- Goal a -
Transcribe the passage of the court decision excerpt from "Widely seen as" up to and including "apparatus. (page 125)".

Widely seen as responding to the lynchings of federal police officers in the outskirts of Mexico City, President Fox revamped the federal public security apparatus. (page 125)

 

(emphasis added)

 

[28]           I note that there was evidence before the RPD of a police investigation report of the brother-in-law’s murder. The principal Applicant had stated in her Personal Information Form [PIF] that “The family learned of this event from the police investigation report.” Thus, there is evidence in the principal Applicant’s own PIF statement upon which, in addition to the country documentation, the RPD could find it implausible the principal Applicant’s claim that the police would not investigate the murder of a policeman. The RPD considered the Applicants’ testimony and the documentary evidence.

 


Internal Flight Alternative

 

[29]           The availability of an IFA is explained in Thirunavukkarasu v Canada (Minister of Employment and Immigration) [1994] 1 F.C. 589 (FCA) at para 13:

It is not a question of whether in normal times the refugee claimant would, on balance, choose to move to a different, safer part of the country after balancing the pros and cons of such a move to see if it is reasonable. Nor is it a matter of whether the other, safer part of the country is more or less appealing to the claimant than a new country. Rather, the question is whether, given the persecution in the claimant's part of the country, it is objectively reasonable to expect him or her to seek safety in a different part of that country before seeking a haven in Canada or elsewhere. Stated another way for clarity, the question to be answered is, would it be unduly harsh to expect this person, who is being persecuted in one part of his country, to move to another less hostile part of the country before seeking refugee status abroad?

 

(emphasis added)

 

[30]            The Applicants dispute the reasonableness of the RPD’s conclusion of the availability of an IFA in Mexico City or Guadalajara.  The Applicants point out that they had testified that:

 

-                   the Los Zetas gang is everywhere in Mexico;

 

-                   they had heard of Los Zetas gang members being present in Mexico City and Guadalajara; and

 

-                   they could not relocate within Mexico due to criminality throughout the country.

- Data supplied -

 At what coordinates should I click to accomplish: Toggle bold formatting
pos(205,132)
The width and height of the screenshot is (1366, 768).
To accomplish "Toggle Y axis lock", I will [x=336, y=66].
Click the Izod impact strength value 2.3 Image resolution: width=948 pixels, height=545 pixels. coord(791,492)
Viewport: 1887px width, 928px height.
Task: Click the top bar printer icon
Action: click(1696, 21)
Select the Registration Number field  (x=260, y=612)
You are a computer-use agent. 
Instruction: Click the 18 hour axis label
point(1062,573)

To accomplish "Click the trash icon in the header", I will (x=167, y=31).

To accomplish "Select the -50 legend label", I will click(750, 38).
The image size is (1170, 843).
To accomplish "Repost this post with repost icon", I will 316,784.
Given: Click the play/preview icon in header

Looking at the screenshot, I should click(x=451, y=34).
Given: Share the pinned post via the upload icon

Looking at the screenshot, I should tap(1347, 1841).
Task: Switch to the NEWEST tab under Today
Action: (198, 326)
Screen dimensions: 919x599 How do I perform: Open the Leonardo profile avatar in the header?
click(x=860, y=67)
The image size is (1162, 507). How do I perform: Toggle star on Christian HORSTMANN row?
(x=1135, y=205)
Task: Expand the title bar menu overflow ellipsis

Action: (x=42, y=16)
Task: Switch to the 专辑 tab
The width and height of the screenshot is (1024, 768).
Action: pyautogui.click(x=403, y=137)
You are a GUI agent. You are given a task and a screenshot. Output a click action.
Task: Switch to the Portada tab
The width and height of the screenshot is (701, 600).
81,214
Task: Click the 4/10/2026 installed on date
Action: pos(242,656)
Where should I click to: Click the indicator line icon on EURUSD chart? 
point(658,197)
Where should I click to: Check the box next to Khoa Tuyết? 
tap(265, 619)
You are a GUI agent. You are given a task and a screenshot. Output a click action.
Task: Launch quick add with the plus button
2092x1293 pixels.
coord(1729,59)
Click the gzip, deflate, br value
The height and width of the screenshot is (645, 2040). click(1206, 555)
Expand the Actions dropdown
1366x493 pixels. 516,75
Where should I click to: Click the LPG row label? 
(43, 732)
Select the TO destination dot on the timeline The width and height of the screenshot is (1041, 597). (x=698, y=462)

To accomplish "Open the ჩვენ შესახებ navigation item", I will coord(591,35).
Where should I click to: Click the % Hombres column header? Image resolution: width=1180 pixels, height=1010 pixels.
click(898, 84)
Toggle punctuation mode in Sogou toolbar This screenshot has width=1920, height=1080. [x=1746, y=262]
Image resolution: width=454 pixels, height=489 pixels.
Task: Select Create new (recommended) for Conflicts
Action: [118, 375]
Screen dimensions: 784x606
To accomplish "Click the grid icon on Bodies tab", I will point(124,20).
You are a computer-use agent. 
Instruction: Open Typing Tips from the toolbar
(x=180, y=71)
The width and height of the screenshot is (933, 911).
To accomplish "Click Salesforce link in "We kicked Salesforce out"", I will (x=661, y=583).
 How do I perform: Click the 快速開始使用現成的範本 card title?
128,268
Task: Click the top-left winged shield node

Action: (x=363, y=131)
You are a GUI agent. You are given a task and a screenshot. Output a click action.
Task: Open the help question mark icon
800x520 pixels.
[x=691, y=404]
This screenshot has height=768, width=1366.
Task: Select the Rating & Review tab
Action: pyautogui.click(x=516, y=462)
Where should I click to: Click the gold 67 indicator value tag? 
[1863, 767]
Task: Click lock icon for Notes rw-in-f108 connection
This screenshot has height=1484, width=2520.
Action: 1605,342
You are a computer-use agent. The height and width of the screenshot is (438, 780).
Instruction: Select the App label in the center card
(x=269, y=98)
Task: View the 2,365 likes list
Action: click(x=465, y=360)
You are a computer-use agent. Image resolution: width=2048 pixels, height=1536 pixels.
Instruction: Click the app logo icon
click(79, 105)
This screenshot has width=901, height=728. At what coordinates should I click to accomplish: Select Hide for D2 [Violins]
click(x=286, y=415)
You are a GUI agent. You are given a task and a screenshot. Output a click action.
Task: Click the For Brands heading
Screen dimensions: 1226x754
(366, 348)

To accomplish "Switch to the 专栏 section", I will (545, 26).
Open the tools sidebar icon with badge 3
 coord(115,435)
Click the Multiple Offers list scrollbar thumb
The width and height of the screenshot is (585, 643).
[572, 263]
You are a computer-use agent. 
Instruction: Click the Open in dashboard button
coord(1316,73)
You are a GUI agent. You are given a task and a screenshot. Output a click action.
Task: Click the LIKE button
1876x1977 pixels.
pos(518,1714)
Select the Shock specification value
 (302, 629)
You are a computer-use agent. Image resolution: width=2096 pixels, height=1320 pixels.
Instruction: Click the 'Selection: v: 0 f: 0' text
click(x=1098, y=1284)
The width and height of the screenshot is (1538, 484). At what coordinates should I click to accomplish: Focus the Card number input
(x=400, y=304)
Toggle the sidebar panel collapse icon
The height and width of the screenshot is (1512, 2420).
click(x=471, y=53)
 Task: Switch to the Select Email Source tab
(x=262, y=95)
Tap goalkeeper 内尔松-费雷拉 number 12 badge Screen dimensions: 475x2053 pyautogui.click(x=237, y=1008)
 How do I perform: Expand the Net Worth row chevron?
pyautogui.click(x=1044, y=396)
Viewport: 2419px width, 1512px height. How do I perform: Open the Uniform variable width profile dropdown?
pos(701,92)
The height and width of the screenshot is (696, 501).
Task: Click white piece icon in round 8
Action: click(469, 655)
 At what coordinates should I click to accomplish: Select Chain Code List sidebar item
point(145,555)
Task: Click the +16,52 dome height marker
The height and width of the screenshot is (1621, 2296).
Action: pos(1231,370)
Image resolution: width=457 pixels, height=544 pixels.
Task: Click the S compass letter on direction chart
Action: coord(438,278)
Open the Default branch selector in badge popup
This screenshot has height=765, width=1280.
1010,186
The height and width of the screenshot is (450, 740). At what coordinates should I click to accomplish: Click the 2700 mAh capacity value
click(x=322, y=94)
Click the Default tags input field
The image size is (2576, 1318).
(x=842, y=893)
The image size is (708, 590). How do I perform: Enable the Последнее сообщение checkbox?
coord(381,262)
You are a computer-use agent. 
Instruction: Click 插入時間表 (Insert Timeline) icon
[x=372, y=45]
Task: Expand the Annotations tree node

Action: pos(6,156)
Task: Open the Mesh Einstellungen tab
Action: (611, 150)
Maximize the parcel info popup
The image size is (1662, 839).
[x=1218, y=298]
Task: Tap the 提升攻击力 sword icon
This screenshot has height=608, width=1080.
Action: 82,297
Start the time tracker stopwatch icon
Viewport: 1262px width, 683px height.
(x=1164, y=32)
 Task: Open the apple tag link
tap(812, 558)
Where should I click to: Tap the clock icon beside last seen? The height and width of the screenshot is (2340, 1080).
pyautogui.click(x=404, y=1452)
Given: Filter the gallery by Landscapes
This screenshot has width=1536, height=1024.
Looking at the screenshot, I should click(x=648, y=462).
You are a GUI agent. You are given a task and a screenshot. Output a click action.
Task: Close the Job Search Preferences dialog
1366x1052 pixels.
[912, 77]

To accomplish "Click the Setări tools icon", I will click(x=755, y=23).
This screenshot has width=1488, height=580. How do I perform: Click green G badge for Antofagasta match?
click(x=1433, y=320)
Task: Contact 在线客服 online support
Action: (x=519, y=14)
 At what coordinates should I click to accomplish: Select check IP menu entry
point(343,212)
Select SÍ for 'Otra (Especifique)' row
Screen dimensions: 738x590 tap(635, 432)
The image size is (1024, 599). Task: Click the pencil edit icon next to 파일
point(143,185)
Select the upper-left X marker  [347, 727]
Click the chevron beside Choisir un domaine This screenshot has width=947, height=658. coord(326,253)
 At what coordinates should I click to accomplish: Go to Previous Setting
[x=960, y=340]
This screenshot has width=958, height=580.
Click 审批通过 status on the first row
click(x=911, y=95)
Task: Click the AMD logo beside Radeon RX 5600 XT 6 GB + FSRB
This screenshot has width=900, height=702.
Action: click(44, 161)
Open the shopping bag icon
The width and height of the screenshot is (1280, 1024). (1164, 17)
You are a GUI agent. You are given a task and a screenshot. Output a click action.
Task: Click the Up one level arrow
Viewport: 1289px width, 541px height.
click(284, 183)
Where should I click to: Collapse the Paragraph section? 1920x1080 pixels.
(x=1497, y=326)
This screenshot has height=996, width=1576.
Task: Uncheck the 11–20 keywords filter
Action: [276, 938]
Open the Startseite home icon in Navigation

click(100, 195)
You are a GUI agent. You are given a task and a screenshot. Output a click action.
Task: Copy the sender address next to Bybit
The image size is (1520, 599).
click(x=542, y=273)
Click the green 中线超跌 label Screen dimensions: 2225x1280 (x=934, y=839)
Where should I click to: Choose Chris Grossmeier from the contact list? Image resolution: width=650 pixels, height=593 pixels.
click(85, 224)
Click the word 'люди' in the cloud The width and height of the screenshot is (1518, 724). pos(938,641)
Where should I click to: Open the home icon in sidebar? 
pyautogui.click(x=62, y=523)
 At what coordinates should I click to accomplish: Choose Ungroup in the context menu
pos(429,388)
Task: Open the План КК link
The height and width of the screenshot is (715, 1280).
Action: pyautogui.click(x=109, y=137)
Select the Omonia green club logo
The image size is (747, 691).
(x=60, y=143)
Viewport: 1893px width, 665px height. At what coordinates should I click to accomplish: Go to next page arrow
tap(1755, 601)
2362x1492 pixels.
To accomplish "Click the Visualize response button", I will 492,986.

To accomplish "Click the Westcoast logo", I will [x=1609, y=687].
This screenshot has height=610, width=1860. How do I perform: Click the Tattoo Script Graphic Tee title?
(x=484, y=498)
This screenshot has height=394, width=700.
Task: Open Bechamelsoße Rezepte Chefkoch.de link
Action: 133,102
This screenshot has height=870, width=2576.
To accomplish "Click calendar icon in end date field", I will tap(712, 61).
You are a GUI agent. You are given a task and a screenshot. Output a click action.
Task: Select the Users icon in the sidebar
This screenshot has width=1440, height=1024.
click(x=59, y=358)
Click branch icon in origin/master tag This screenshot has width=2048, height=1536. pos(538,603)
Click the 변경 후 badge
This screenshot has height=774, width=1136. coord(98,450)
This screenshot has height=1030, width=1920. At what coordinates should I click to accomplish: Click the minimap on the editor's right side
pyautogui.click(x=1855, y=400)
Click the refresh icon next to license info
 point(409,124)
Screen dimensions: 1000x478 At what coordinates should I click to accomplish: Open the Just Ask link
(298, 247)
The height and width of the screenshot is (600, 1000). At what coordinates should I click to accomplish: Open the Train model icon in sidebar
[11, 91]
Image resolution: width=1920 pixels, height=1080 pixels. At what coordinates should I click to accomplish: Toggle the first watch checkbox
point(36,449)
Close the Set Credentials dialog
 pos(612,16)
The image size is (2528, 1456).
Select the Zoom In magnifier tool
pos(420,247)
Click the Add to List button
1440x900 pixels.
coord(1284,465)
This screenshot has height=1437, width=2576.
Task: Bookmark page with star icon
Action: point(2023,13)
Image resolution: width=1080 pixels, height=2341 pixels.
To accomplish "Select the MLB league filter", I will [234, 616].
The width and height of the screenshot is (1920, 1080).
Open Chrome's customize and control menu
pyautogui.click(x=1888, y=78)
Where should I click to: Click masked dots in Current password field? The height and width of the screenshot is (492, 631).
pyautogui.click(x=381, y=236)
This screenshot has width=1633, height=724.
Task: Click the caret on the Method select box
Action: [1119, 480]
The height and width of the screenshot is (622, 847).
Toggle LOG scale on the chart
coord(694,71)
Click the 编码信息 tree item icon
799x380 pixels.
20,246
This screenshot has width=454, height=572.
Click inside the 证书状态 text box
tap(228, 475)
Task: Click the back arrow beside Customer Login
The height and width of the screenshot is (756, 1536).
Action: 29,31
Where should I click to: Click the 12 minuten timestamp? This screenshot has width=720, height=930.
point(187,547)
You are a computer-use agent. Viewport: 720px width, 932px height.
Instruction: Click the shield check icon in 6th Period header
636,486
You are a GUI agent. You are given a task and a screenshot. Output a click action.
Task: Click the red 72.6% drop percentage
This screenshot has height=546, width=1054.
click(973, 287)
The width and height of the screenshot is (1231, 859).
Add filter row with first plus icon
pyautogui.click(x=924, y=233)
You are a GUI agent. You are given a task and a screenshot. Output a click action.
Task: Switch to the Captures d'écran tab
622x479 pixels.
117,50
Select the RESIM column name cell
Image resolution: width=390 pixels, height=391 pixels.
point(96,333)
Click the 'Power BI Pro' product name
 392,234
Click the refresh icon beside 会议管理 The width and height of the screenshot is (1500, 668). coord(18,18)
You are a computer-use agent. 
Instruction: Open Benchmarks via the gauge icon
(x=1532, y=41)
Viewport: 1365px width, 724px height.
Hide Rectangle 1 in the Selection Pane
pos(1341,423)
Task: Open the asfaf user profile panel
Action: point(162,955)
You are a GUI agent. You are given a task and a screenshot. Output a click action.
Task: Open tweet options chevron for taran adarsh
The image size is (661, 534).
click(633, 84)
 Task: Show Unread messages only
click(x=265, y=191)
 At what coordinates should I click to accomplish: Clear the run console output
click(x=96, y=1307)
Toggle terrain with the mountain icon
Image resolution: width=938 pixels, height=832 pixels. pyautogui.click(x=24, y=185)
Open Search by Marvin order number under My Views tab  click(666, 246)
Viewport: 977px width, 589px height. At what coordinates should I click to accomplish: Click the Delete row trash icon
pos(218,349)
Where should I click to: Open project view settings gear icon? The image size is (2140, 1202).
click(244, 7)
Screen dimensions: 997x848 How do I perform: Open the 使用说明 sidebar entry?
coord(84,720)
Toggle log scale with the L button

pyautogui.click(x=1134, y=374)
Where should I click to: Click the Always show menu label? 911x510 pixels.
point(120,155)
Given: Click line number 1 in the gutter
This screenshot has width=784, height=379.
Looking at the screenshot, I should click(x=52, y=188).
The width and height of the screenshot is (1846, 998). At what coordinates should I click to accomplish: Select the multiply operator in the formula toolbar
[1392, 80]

- Goal b -
Restate word for word the lines of the records, from the line with "The height and width of the screenshot is (450, 740)." up to and including the line with "Screen dimensions: 738x590 tap(635, 432)".

- Exercise output a -
Widely seen as responding to the lynchings of federal police officers in the outskirts of Mexico City, President Fox revamped the federal public security apparatus. (page 125)

- Exercise output b -
The height and width of the screenshot is (450, 740). At what coordinates should I click to accomplish: Click the 2700 mAh capacity value
click(x=322, y=94)
Click the Default tags input field
The image size is (2576, 1318).
(x=842, y=893)
The image size is (708, 590). How do I perform: Enable the Последнее сообщение checkbox?
coord(381,262)
You are a computer-use agent. 
Instruction: Click 插入時間表 (Insert Timeline) icon
[x=372, y=45]
Task: Expand the Annotations tree node

Action: pos(6,156)
Task: Open the Mesh Einstellungen tab
Action: (611, 150)
Maximize the parcel info popup
The image size is (1662, 839).
[x=1218, y=298]
Task: Tap the 提升攻击力 sword icon
This screenshot has height=608, width=1080.
Action: 82,297
Start the time tracker stopwatch icon
Viewport: 1262px width, 683px height.
(x=1164, y=32)
 Task: Open the apple tag link
tap(812, 558)
Where should I click to: Tap the clock icon beside last seen? The height and width of the screenshot is (2340, 1080).
pyautogui.click(x=404, y=1452)
Given: Filter the gallery by Landscapes
This screenshot has width=1536, height=1024.
Looking at the screenshot, I should click(x=648, y=462).
You are a GUI agent. You are given a task and a screenshot. Output a click action.
Task: Close the Job Search Preferences dialog
1366x1052 pixels.
[912, 77]

To accomplish "Click the Setări tools icon", I will click(x=755, y=23).
This screenshot has width=1488, height=580. How do I perform: Click green G badge for Antofagasta match?
click(x=1433, y=320)
Task: Contact 在线客服 online support
Action: (x=519, y=14)
 At what coordinates should I click to accomplish: Select check IP menu entry
point(343,212)
Select SÍ for 'Otra (Especifique)' row
Screen dimensions: 738x590 tap(635, 432)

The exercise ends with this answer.